§ TASK MATERIAL
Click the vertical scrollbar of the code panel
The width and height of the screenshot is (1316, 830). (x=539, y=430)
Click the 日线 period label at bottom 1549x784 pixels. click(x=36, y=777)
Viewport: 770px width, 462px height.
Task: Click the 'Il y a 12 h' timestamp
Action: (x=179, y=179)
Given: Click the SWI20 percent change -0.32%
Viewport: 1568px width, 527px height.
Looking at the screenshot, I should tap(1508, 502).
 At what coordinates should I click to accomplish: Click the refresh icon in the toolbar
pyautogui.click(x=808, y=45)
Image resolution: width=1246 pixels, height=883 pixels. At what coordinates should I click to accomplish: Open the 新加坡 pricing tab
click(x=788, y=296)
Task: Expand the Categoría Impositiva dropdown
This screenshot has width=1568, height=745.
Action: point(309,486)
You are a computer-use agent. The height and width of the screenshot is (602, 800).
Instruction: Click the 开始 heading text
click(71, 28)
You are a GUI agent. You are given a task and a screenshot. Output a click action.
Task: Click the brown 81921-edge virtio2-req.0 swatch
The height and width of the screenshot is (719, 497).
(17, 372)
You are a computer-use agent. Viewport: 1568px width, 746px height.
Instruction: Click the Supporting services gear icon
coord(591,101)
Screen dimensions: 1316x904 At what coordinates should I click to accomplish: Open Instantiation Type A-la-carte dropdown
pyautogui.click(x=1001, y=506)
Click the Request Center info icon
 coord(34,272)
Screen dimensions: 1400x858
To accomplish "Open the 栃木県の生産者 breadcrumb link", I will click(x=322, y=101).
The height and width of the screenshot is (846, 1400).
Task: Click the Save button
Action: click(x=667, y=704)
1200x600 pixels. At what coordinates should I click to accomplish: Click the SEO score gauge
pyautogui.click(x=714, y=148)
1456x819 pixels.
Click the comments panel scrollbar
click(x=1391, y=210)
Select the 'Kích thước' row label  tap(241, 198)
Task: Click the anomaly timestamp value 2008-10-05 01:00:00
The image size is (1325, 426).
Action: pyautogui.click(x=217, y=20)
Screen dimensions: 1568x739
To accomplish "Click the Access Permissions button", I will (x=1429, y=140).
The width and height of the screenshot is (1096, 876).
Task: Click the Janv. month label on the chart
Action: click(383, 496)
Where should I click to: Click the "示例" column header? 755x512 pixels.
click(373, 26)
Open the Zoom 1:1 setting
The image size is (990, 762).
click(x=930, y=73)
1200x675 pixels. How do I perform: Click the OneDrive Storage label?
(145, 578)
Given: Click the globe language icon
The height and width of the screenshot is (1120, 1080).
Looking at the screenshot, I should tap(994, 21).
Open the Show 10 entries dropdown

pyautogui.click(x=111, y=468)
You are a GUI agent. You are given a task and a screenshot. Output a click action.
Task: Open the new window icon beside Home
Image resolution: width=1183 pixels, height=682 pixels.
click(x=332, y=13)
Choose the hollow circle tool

§ EXERCISE INSTRUCTIONS
An exact copy of every entry above is required.

§ WRITTEN RESPONSE
Click the vertical scrollbar of the code panel
The width and height of the screenshot is (1316, 830). (x=539, y=430)
Click the 日线 period label at bottom 1549x784 pixels. click(x=36, y=777)
Viewport: 770px width, 462px height.
Task: Click the 'Il y a 12 h' timestamp
Action: (x=179, y=179)
Given: Click the SWI20 percent change -0.32%
Viewport: 1568px width, 527px height.
Looking at the screenshot, I should tap(1508, 502).
 At what coordinates should I click to accomplish: Click the refresh icon in the toolbar
pyautogui.click(x=808, y=45)
Image resolution: width=1246 pixels, height=883 pixels. At what coordinates should I click to accomplish: Open the 新加坡 pricing tab
click(x=788, y=296)
Task: Expand the Categoría Impositiva dropdown
This screenshot has width=1568, height=745.
Action: point(309,486)
You are a computer-use agent. The height and width of the screenshot is (602, 800).
Instruction: Click the 开始 heading text
click(71, 28)
You are a GUI agent. You are given a task and a screenshot. Output a click action.
Task: Click the brown 81921-edge virtio2-req.0 swatch
The height and width of the screenshot is (719, 497).
(17, 372)
You are a computer-use agent. Viewport: 1568px width, 746px height.
Instruction: Click the Supporting services gear icon
coord(591,101)
Screen dimensions: 1316x904 At what coordinates should I click to accomplish: Open Instantiation Type A-la-carte dropdown
pyautogui.click(x=1001, y=506)
Click the Request Center info icon
 coord(34,272)
Screen dimensions: 1400x858
To accomplish "Open the 栃木県の生産者 breadcrumb link", I will click(x=322, y=101).
The height and width of the screenshot is (846, 1400).
Task: Click the Save button
Action: click(x=667, y=704)
1200x600 pixels. At what coordinates should I click to accomplish: Click the SEO score gauge
pyautogui.click(x=714, y=148)
1456x819 pixels.
Click the comments panel scrollbar
click(x=1391, y=210)
Select the 'Kích thước' row label  tap(241, 198)
Task: Click the anomaly timestamp value 2008-10-05 01:00:00
The image size is (1325, 426).
Action: pyautogui.click(x=217, y=20)
Screen dimensions: 1568x739
To accomplish "Click the Access Permissions button", I will (x=1429, y=140).
The width and height of the screenshot is (1096, 876).
Task: Click the Janv. month label on the chart
Action: click(383, 496)
Where should I click to: Click the "示例" column header? 755x512 pixels.
click(373, 26)
Open the Zoom 1:1 setting
The image size is (990, 762).
click(x=930, y=73)
1200x675 pixels. How do I perform: Click the OneDrive Storage label?
(145, 578)
Given: Click the globe language icon
The height and width of the screenshot is (1120, 1080).
Looking at the screenshot, I should tap(994, 21).
Open the Show 10 entries dropdown

pyautogui.click(x=111, y=468)
You are a GUI agent. You are given a task and a screenshot. Output a click action.
Task: Open the new window icon beside Home
Image resolution: width=1183 pixels, height=682 pixels.
click(x=332, y=13)
Choose the hollow circle tool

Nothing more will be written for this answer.